Bangkok, Thaïlande – La Banque de Thaïlande a surpris les marchés financiers en abaissant son taux directeur de 25 points de base, le portant à 1,00 %, lors de sa réunion de politique monétaire de ce mercredi 25 février 2026. Cette décision, intervenue alors que la plupart des analystes anticipaient un statu quo, vise à soutenir une croissance économique confrontée à des incertitudes mondiales et à une demande intérieure fragile.
Le Comité de politique monétaire (CPM) a pris cette décision par quatre voix contre deux, marquant ainsi la sixième baisse de taux depuis octobre 2024, pour un cumul de 150 points de base. Seuls six des 27 économistes interrogés par Reuters avaient prédit cette baisse.
Malgré cette mesure de relance, la Banque de Thaïlande a revu à la hausse ses prévisions de croissance du produit intérieur brut (PIB) pour 2026, les portant à 1,9 %, contre 1,5 % précédemment. Cette révision positive s’explique par une performance économique plus robuste que prévu au quatrième trimestre de 2025.
La banque centrale a justifié sa décision par la nécessité d’atténuer les risques liés à la vigueur du baht thaïlandais et aux incertitudes commerciales à l’échelle mondiale, notamment en ce qui concerne la politique commerciale américaine. « Le renforcement du baht » représente un défi majeur, car une monnaie forte peut nuire à la compétitivité des exportations thaïlandaises.

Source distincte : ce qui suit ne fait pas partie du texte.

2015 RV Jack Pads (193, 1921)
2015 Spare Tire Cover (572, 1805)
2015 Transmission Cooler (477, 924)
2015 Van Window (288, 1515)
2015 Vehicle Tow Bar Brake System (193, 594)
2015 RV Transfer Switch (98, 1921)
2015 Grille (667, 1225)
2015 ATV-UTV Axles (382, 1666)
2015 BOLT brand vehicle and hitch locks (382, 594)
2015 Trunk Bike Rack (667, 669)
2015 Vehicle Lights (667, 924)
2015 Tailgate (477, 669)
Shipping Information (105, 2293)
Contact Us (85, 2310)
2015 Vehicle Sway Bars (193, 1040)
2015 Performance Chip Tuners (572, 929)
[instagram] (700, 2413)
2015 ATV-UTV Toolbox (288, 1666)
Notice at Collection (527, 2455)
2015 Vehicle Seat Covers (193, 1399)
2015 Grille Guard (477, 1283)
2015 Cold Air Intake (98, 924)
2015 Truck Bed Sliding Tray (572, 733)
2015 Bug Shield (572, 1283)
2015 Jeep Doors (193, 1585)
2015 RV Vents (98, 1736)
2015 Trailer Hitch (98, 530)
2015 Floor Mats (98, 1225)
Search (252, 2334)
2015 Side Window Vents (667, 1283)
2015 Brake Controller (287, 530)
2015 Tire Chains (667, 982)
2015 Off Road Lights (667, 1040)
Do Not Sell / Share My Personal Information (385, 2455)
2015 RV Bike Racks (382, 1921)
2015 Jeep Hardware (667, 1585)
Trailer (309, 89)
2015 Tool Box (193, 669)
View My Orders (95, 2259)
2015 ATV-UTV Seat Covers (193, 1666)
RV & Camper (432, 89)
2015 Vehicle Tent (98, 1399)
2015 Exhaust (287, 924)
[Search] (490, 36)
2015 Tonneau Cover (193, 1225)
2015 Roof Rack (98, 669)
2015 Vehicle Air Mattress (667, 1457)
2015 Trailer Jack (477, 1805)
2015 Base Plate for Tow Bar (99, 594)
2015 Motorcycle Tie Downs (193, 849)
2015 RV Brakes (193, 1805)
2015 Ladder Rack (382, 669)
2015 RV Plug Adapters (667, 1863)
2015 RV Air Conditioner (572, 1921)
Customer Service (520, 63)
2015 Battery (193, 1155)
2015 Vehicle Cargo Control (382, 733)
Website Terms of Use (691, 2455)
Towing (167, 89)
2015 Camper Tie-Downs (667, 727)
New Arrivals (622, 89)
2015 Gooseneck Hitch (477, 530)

Le CPM a souligné que la politique monétaire seule ne peut résoudre les problèmes structurels qui freinent la croissance économique du pays. Il a donc appelé à la mise en œuvre de politiques intégrées visant à améliorer la productivité et la compétitivité nationales.
Les risques d’inflation globale ont également joué un rôle dans cette décision. La Banque de Thaïlande estime que les pressions inflationnistes sont en baisse, en raison de la diminution des prix de l’énergie et de la faiblesse de la demande, ce qui retarde le retour de l’inflation dans la fourchette cible jusqu’au second semestre de 2027.
Deux membres du CPM se sont opposés à cette baisse de taux, estimant que la transmission de la politique monétaire actuelle est encore en cours et qu’il est essentiel de préserver une marge de manœuvre limitée en matière de politique.